Bartter syndrome (BS) and
Gitelman syndrome (GS) are renal tubular disorders affecting
sodium,
potassium, and
chloride reabsorption. Clinical features include
muscle cramps and weakness, in association with
hypokalemia, hypochloremic metabolic
alkalosis, and hyperreninemic
hyperaldosteronism. Hypomagnesemia and hypocalciuria are typical of GS, while juxtaglomerular
hyperplasia is characteristic of BS. GS is due to SLC12A3 variants, whereas BS is due to variants in SLC12A1, KCNJ1, CLCNKA, CLCNKB, BSND, MAGED2, or CASR. We had the opportunity to follow up one of the first reported cases of a
salt-wasting tubulopathy, who based on clinical features was diagnosed with GS. The patient had presented at age 10 years with
tetany precipitated by
vomiting or
diarrhea. She had
hypokalemia, a hypochloremic metabolic
alkalosis,
hyponatremia, mild
hypercalcemia, and normomagnesemia, and subsequently developed hypocalciuria and hypomagnesemia. A renal biopsy showed no evidence for juxtaglomerular
hyperplasia. She developed
chronic kidney failure at age 55 years, and ocular sclerochoroidal calcification, associated with BS and GS, at older than 65 years.
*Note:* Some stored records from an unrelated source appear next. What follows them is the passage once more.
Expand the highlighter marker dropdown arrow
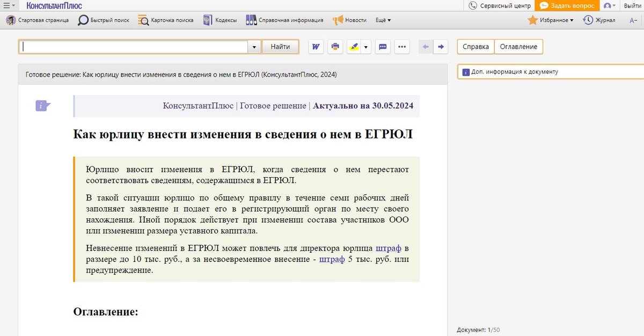Screen dimensions: 644x336 pyautogui.click(x=366, y=47)
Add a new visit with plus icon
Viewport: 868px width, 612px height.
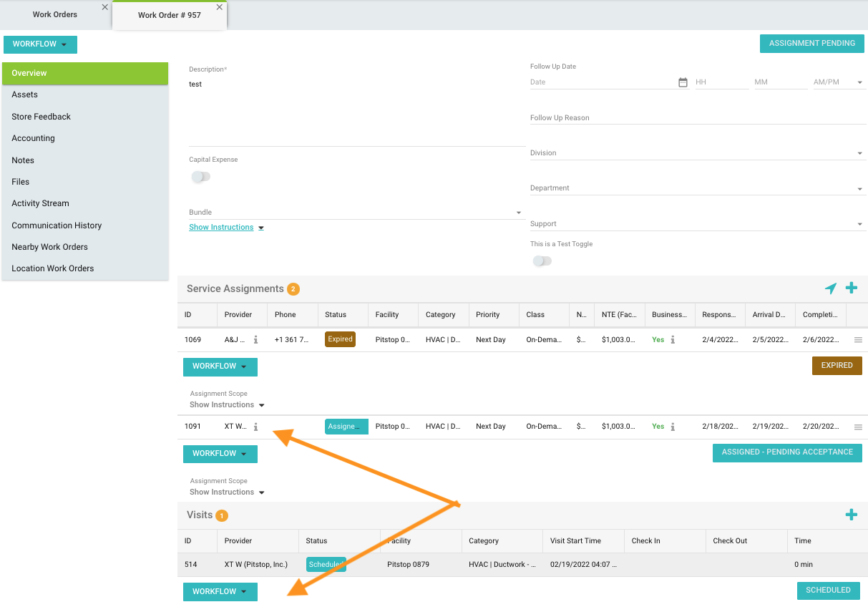[x=852, y=515]
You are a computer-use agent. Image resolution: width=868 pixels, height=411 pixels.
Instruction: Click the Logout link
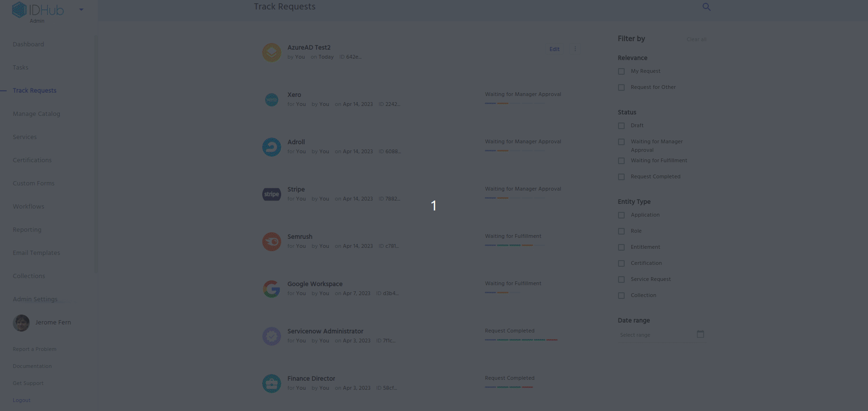[x=22, y=400]
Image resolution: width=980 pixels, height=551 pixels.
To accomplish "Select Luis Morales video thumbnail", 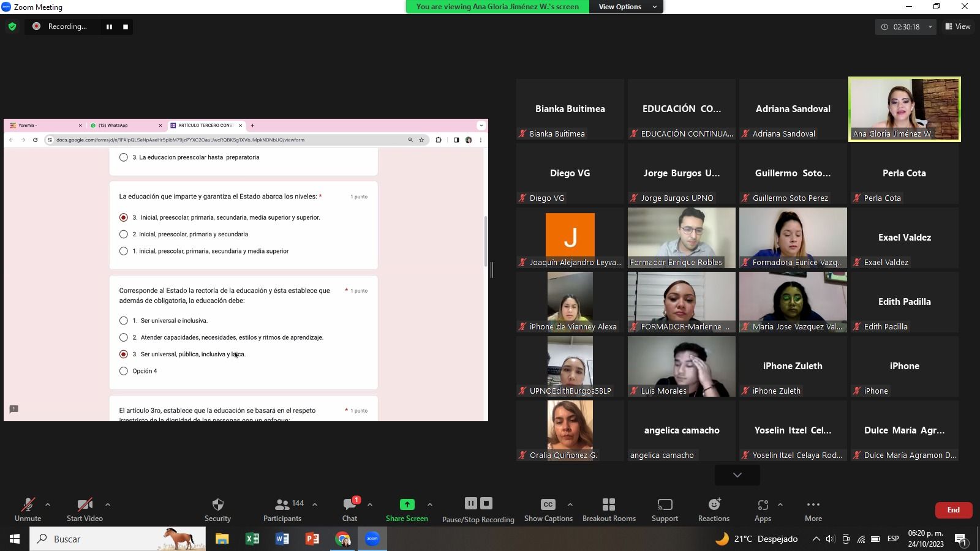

Our aim was therefore to establish the genetic diagnosis in this patient using whole-genome sequencing (WGS). Leukocyte
DNA was used for WGS analysis, and this revealed a homozygous c.226C > T (p.Arg76Ter) nonsense CLCNKB mutation, thereby establishing a diagnosis of BS type-3. WGS also identified 2 greater than 5-Mb regions of homozygosity that suggested likely mutational heterozygosity in her parents, who originated from a Greek island with fewer than 1500 inhabitants and may therefore have shared a common ancestor. Our results demonstrate the utility of WGS in establishing the correct diagnosis in renal tubular disorders with overlapping phenotypes.